Rockets INDEED #2 in West, despite what haters claim.


----------



## cima (Nov 6, 2003)

Bulls 17th? Right. The Bulls are better than teams 13-16 on that list, and arguably better than team #12.


----------



## CP26 (May 8, 2003)

Lakers-right where they should be.


----------



## Drewbs (Feb 16, 2004)

STfu about the Rockets already.


----------



## 77AJ (Feb 16, 2005)

Denver Nuggets and Cavs with a strong ranking.


----------



## MemphisX (Sep 11, 2002)

Grizzlies 22nd? :clap: 

People are really buying into the Golden State hype. Will be nice to see how they react to teams taking them seriously.


----------



## cima (Nov 6, 2003)

Why was this moved here?


----------



## DaBigTicketKG21 (Apr 27, 2003)

I think this should belong on the NBA General. I think the Mods thought that this was a post to show off Rockets rank, but it should be in NBA general.


----------



## CrackerJack (Jul 2, 2005)

charlotte have to be higher than atlanta :curse:


----------



## Yao Mania (Aug 4, 2003)

Yah I don't wanna get stuck with this thread, get this junk outta here! j/k

I personally don't like power rankings.

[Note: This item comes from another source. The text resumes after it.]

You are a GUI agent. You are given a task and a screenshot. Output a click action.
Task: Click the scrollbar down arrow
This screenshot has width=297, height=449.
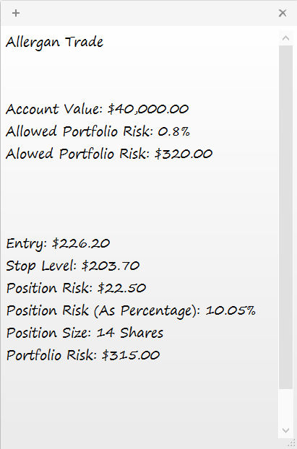[285, 430]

All they really show is "who's hot" and "who's not". No doubt we're a hot team right now, but I'd be hesistant to call our team the 2nd best in the West (althought I DO think we can be).

And I think Philly at 14 is too high.


----------



## Ming_7_6 (May 6, 2005)

This is as general nba topic as you can get.................


----------